Add/remove from the end with `push`/`pop`; the `<<` shovel appends.

2. unshift and shift

`unshift` adds to the front; `shift` removes from the front (queue/FIFO pattern).

3. delete, delete_at, and compact

`delete` removes by value; `delete_at` removes by index; `compact` removes nils.

Advanced Array Operations

Ruby arrays support rich operations: sorting, flattening nested arrays, zipping, rotating, sampling, and combining.

1. Sorting

`sort` returns a sorted array; `sort_by` sorts by a computed value.

2. uniq, flatten, compact

Remove duplicates, flatten nested arrays, or strip nils.

3. zip and product

`zip` pairs elements from two arrays; `product` gives all combinations.

4. sample and shuffle

`sample` picks a random element; `shuffle` randomizes order.

Higher-Order Functions (Enumerable)

Ruby's `Enumerable` module provides powerful higher-order methods: `map`, `select`, `reject`, `reduce`, `any?`, `all?`, `none?`, `flat_map`, and more.

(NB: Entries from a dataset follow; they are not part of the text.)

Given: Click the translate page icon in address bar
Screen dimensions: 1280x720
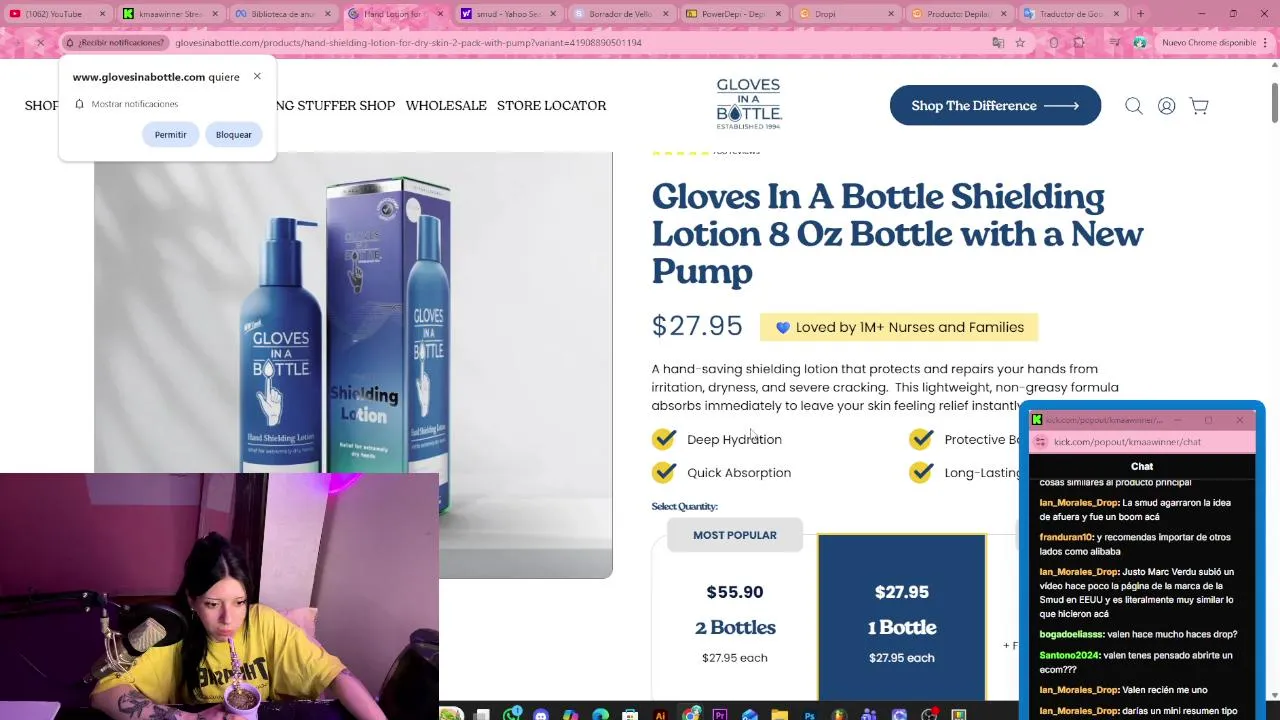Looking at the screenshot, I should pos(998,43).
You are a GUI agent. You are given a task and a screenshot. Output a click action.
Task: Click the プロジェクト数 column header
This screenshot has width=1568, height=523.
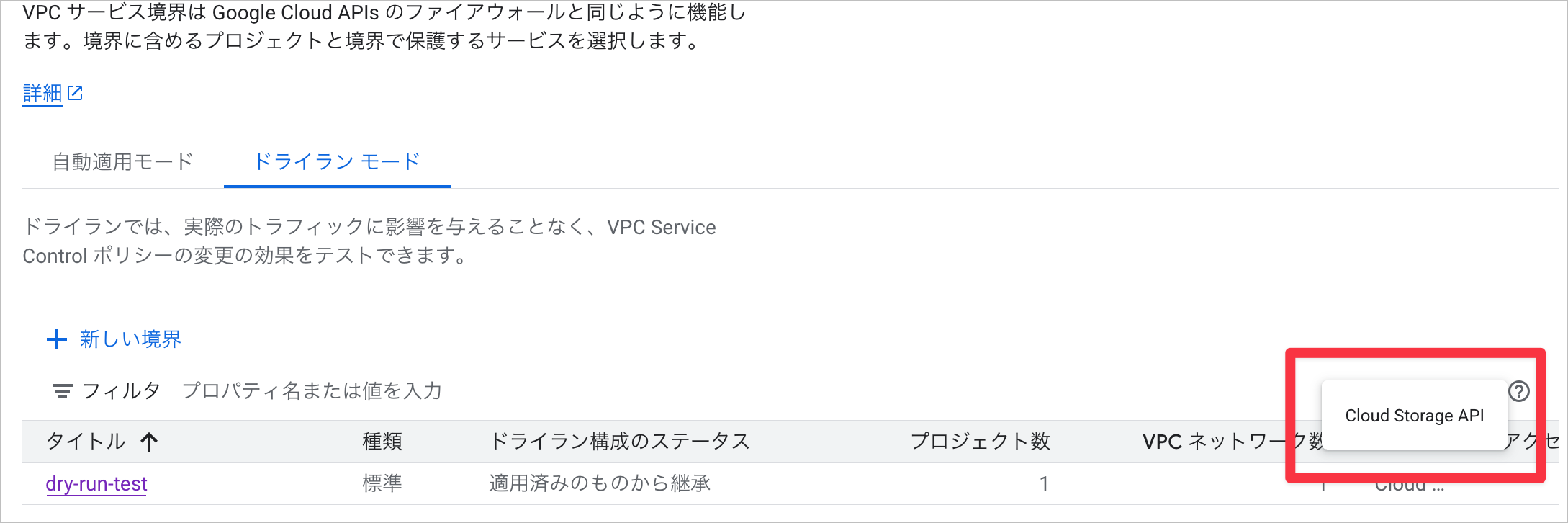click(980, 441)
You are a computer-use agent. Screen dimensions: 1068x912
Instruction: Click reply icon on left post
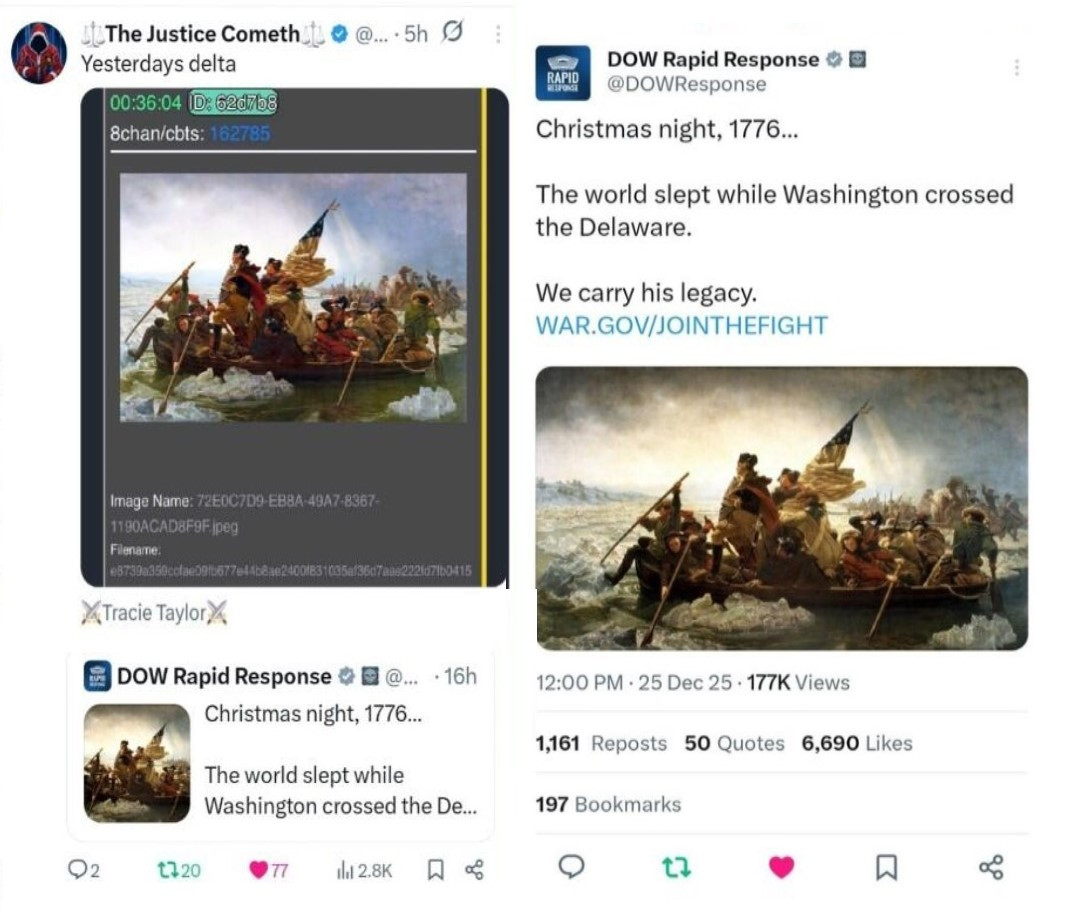(x=83, y=870)
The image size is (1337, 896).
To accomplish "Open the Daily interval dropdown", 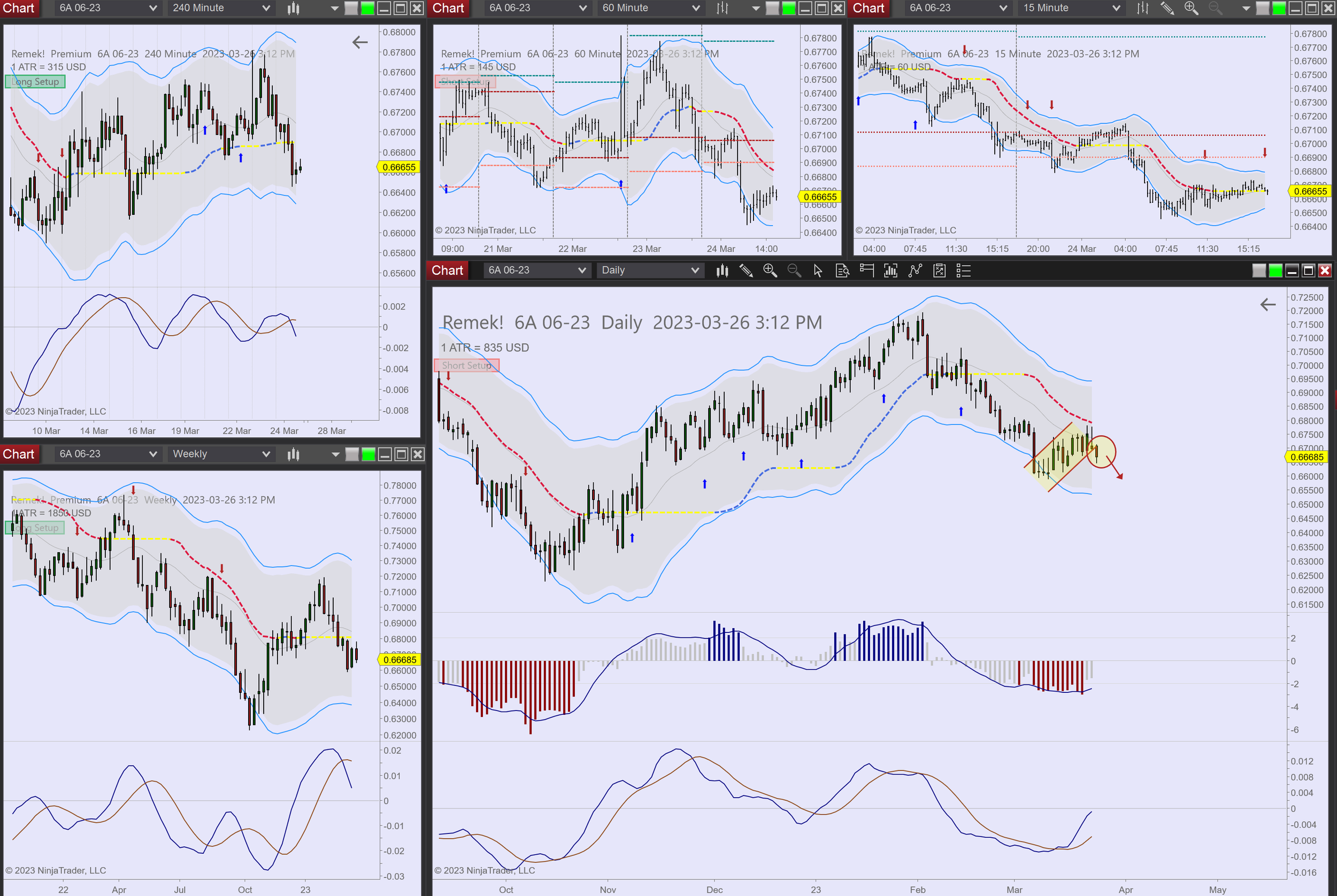I will pyautogui.click(x=649, y=271).
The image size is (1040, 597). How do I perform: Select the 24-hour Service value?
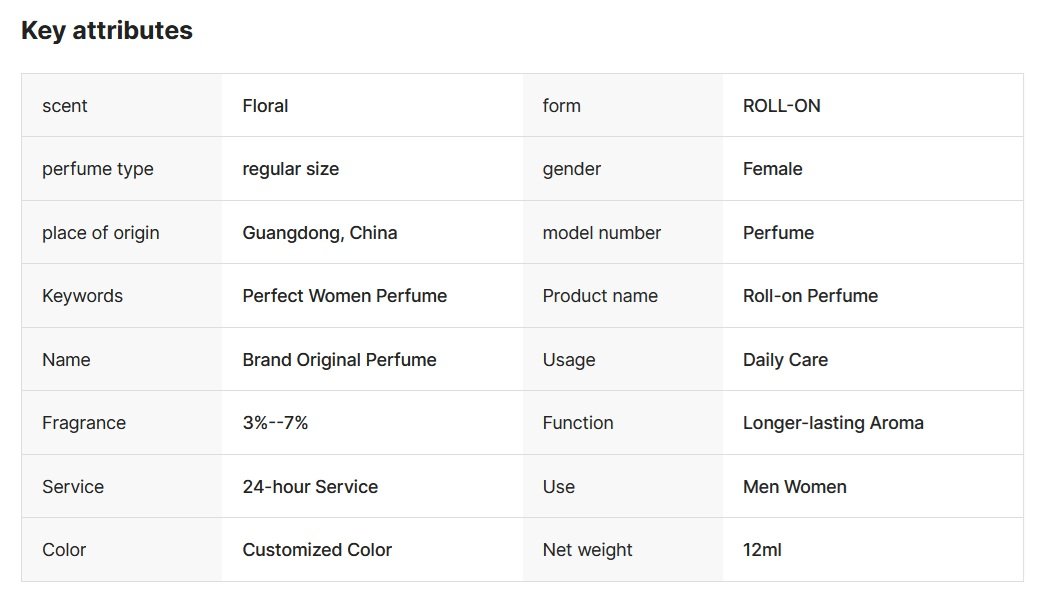pos(310,487)
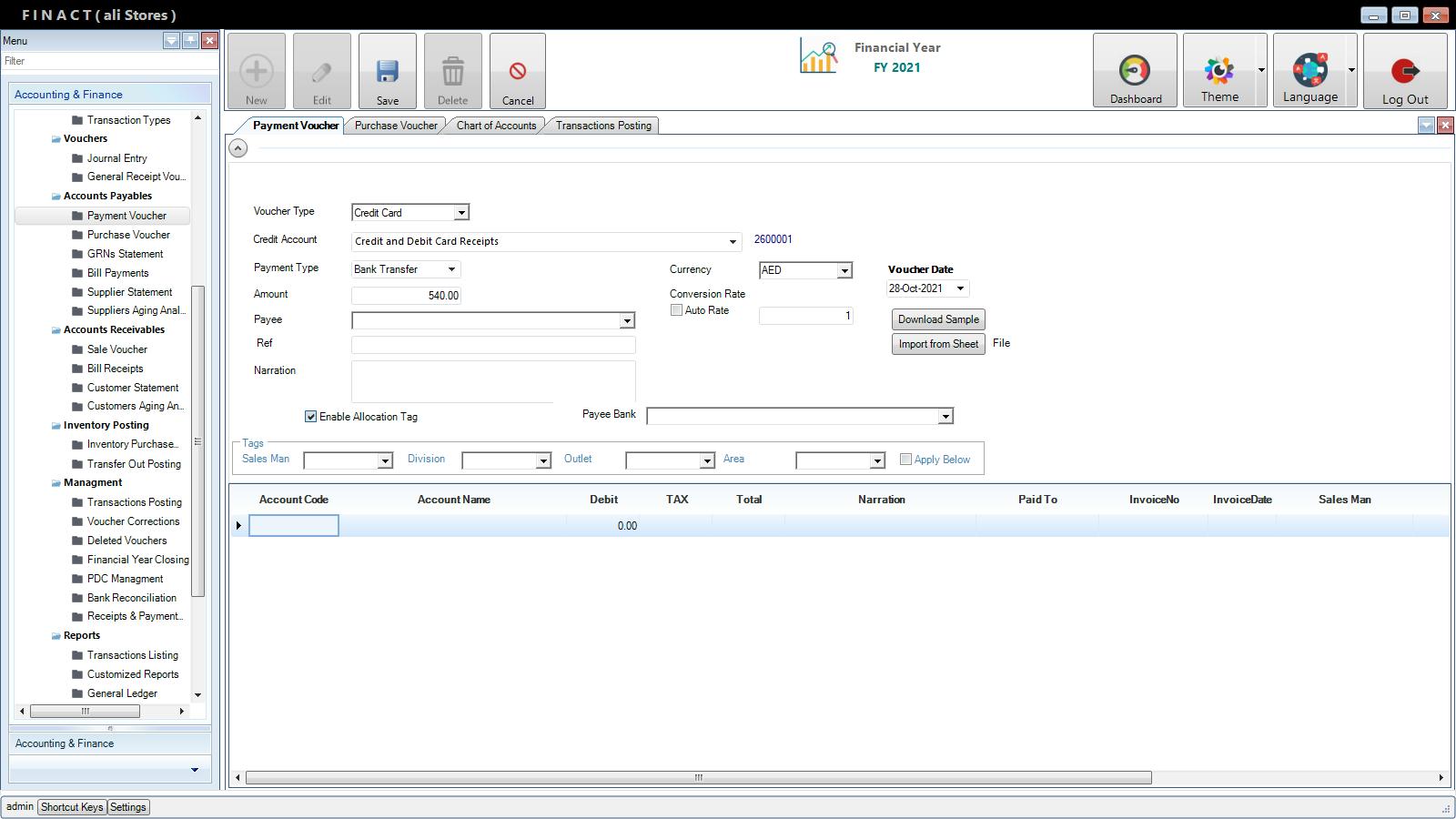
Task: Click the Language globe icon
Action: pyautogui.click(x=1309, y=70)
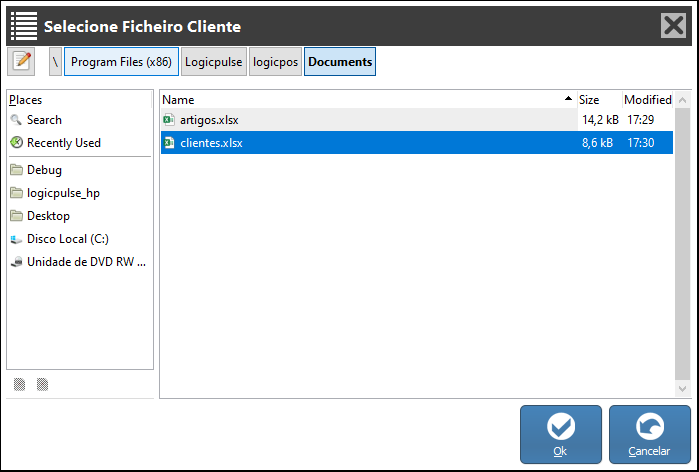Sort files by Modified column

(x=647, y=100)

1. map — Transform Every Element

`map` returns a new array with each element transformed by the block.

2. select and reject — Filter

`select` keeps elements where the block is true; `reject` keeps where false.

3. reduce — Accumulate

`reduce` (alias: `inject`) combines all elements into a single value.

4. any?, all?, none?

Test whether some, all, or no elements satisfy a condition.

5. flat_map

`flat_map` maps and then flattens one level — equivalent to `map(...).flatten(1)`.